RetroGaming è una rubrica che guarda al passato dei videogiochi per rapportarlo al presente – in altre parole, pesco un vecchio gioco che conosco da più o meno tempo e cerco di analizzarlo sia inquadrandolo nella sua epoca storica sia mettendomi nei panni di doverlo giocare oggi come videogiocatore moderno. Esce alla domenica, con cadenza bisettimanale.
Sentendo le parole “Dungeon Crawler giapponese dei primi anni 2000”, tutti gli amanti dei bei combattimenti e delle migliori meccaniche di uno scontro all’arma bianca dovrebbero istintivamente voltarsi e fuggire tra grida di cieco terrore. Non so se dovrebbero farlo anche oggi, ma c’è un minimo margine per pensare di no.
Signore e signori, ecco a voi Dark Cloud, uno dei giochi più apparentemente normali ma in realtà più bizzarri che abbia mai visto. Tutto è possibile, qui.
A parte gli scherzi, Dark Cloud è davvero strutturalmente piuttosto strano, e non essendo neanche io un gran conoscitore di Dungeon Crawler giapponesi del secolo scorso faccio fatica a dargli una contestualizzazione storica esatta.
Ergo, vi dovrete accontentare del mio gretto tentativo di spiegare in parole povere cos’è, questo gioco.
Come ho detto, alle fondamenta Dark Cloud è un Dungeon Crawler: si entra in un livello ostile, si uccidono mostri, si raccolgono oggetti, si fa esperienza, ci si potenzia e via così, addentrandosi sempre più in profondità nei vari mondi fino a completarli. C’è dell’altro di importante da dire, ma per per non fare confusione preferisco togliermi questo aspetto tutto subito.

Dati forniti
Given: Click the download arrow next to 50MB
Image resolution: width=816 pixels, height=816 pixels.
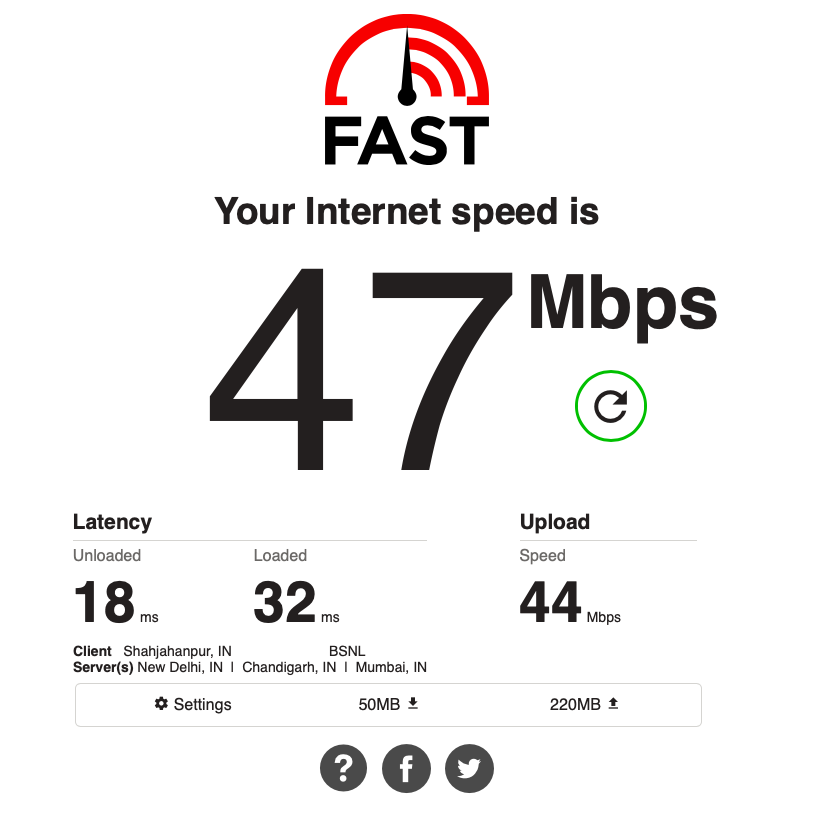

Obiettivo 1
Riporta il brano dell'estratto del testo partendo da "Sentendo le parole" e terminando con "cos’è, questo gioco.".
Obiettivo 2
Rispondi in breve a queste domande sull'estratto del testo:
(a) In quale giorno esce la rubrica RetroGaming e con quale cadenza?
(b) Quale gioco viene presentato?
(c) Che cos'è Dark Cloud alle fondamenta?
Obiettivo 3
Traduci in inglese questa frase dell'estratto del testo: "Signore e signori, ecco a voi Dark Cloud, uno dei giochi più apparentemente normali ma in realtà più bizzarri che abbia mai visto."

Soluzione scritta 1
Sentendo le parole “Dungeon Crawler giapponese dei primi anni 2000”, tutti gli amanti dei bei combattimenti e delle migliori meccaniche di uno scontro all’arma bianca dovrebbero istintivamente voltarsi e fuggire tra grida di cieco terrore. Non so se dovrebbero farlo anche oggi, ma c’è un minimo margine per pensare di no.
Signore e signori, ecco a voi Dark Cloud, uno dei giochi più apparentemente normali ma in realtà più bizzarri che abbia mai visto. Tutto è possibile, qui.
A parte gli scherzi, Dark Cloud è davvero strutturalmente piuttosto strano, e non essendo neanche io un gran conoscitore di Dungeon Crawler giapponesi del secolo scorso faccio fatica a dargli una contestualizzazione storica esatta.
Ergo, vi dovrete accontentare del mio gretto tentativo di spiegare in parole povere cos’è, questo gioco.

Soluzione scritta 2
(a) Esce alla domenica, con cadenza bisettimanale.
(b) Dark Cloud.
(c) Un Dungeon Crawler.

Soluzione scritta 3
Ladies and gentlemen, here is Dark Cloud, one of the most seemingly normal yet actually most bizarre games I have ever seen.